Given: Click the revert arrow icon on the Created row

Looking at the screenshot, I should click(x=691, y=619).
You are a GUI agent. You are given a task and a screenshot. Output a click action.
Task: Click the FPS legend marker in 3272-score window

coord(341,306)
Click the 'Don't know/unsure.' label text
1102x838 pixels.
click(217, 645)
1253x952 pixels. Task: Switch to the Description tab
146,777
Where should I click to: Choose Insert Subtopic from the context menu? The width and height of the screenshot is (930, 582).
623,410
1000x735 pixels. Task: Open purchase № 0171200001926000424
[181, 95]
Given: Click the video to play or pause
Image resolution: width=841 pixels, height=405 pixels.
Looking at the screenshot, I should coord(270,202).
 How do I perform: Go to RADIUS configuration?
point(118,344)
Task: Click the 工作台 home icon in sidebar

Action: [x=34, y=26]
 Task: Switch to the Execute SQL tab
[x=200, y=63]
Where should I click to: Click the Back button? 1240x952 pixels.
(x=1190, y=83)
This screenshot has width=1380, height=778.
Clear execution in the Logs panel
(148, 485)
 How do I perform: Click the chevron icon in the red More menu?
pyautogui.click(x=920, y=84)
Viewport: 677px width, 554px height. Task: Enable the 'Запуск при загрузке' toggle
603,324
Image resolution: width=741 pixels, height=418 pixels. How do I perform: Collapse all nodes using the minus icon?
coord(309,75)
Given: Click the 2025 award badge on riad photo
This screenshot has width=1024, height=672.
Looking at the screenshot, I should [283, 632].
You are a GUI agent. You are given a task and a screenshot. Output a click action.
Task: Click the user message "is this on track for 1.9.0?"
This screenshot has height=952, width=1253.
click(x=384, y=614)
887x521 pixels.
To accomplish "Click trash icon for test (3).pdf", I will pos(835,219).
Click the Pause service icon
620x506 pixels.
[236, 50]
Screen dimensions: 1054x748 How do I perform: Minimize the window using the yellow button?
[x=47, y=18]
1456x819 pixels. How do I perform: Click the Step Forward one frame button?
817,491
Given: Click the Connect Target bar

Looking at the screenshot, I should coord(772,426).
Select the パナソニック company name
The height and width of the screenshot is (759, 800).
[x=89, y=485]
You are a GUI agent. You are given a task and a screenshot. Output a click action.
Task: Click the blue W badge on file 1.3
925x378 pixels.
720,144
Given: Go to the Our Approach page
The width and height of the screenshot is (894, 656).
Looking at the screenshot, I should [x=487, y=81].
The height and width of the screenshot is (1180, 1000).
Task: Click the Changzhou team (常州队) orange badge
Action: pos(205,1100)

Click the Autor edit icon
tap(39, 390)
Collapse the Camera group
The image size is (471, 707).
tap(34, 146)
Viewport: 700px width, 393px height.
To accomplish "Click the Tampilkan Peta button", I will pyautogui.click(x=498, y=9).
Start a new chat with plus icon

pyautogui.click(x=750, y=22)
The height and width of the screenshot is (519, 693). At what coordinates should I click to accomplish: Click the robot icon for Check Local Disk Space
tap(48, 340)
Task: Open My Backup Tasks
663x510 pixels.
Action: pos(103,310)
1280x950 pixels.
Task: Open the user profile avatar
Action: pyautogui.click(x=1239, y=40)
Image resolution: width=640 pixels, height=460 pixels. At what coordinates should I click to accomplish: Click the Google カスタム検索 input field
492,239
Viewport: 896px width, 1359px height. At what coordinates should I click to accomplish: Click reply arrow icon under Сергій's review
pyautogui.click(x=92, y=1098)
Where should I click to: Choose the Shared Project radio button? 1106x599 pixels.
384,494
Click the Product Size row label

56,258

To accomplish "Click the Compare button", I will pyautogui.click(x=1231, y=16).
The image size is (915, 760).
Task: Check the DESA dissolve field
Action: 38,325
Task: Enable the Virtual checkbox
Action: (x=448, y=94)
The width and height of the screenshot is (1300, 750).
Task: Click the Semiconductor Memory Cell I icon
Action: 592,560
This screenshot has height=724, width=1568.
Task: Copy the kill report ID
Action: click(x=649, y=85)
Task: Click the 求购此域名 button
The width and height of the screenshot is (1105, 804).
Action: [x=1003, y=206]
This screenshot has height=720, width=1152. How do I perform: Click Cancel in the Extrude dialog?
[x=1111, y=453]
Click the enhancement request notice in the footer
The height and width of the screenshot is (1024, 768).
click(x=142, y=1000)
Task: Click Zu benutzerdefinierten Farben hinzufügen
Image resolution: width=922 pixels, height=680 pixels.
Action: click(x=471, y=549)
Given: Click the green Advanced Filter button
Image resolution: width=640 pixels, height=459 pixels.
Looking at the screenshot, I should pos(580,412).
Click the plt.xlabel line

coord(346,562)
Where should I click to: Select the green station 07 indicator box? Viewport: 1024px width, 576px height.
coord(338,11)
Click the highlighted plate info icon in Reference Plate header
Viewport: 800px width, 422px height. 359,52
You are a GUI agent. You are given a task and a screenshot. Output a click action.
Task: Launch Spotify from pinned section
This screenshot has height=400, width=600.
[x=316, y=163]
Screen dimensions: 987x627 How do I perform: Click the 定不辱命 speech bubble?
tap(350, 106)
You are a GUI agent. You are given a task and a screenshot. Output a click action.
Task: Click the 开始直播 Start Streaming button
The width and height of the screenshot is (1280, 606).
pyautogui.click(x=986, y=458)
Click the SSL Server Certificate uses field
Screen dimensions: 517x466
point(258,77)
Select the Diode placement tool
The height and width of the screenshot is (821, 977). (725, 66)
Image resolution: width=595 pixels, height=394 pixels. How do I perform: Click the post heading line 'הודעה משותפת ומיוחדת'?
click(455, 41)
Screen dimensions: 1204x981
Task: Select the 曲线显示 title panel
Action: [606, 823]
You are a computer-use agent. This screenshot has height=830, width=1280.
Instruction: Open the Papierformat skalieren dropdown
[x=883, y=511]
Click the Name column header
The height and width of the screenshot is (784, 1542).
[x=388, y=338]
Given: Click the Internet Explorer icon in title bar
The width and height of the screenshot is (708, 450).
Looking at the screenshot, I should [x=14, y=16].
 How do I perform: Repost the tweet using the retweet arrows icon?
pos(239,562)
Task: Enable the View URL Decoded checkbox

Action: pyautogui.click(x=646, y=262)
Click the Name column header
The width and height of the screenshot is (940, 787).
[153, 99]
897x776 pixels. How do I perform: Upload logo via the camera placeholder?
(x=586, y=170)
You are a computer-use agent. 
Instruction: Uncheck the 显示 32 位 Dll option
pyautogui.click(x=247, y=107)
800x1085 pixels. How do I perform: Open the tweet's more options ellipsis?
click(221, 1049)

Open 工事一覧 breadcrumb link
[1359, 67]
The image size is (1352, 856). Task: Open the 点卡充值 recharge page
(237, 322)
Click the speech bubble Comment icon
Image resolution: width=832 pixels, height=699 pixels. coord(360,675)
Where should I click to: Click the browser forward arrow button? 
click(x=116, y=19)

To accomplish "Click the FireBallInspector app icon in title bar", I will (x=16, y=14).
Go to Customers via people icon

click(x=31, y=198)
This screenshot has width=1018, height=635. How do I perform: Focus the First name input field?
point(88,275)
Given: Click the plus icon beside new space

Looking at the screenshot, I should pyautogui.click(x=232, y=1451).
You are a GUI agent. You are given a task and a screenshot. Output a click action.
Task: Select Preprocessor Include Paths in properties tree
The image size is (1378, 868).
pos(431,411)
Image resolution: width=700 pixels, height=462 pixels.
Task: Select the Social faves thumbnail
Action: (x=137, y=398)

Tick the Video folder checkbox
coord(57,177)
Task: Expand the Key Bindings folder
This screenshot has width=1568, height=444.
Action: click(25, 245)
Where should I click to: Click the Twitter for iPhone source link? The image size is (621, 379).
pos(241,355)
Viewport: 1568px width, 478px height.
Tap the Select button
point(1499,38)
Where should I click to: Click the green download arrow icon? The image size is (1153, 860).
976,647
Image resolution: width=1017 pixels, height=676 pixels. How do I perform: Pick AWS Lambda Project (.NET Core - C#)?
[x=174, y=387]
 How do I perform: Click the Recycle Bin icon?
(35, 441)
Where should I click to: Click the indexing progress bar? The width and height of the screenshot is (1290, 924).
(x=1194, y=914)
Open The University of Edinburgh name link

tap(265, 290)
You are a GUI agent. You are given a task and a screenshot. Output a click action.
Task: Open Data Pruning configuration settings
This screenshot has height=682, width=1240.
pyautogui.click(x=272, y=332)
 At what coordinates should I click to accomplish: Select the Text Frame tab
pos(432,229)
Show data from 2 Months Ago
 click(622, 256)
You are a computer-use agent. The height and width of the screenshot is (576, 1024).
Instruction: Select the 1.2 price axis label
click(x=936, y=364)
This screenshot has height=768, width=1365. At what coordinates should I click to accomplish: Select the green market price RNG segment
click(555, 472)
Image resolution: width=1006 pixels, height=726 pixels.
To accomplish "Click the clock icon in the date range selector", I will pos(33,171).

##############################

## EXERCISE PROMPT
Reproduce exactly the section above that begins at the line containing "Given: Go to the Our Approach page" and ends at the line containing "Viewport: 700px width, 393px height.", leaving out all other lines.

## ANSWER SPACE
Given: Go to the Our Approach page
The width and height of the screenshot is (894, 656).
Looking at the screenshot, I should [x=487, y=81].
The height and width of the screenshot is (1180, 1000).
Task: Click the Changzhou team (常州队) orange badge
Action: pos(205,1100)

Click the Autor edit icon
tap(39, 390)
Collapse the Camera group
The image size is (471, 707).
tap(34, 146)
Viewport: 700px width, 393px height.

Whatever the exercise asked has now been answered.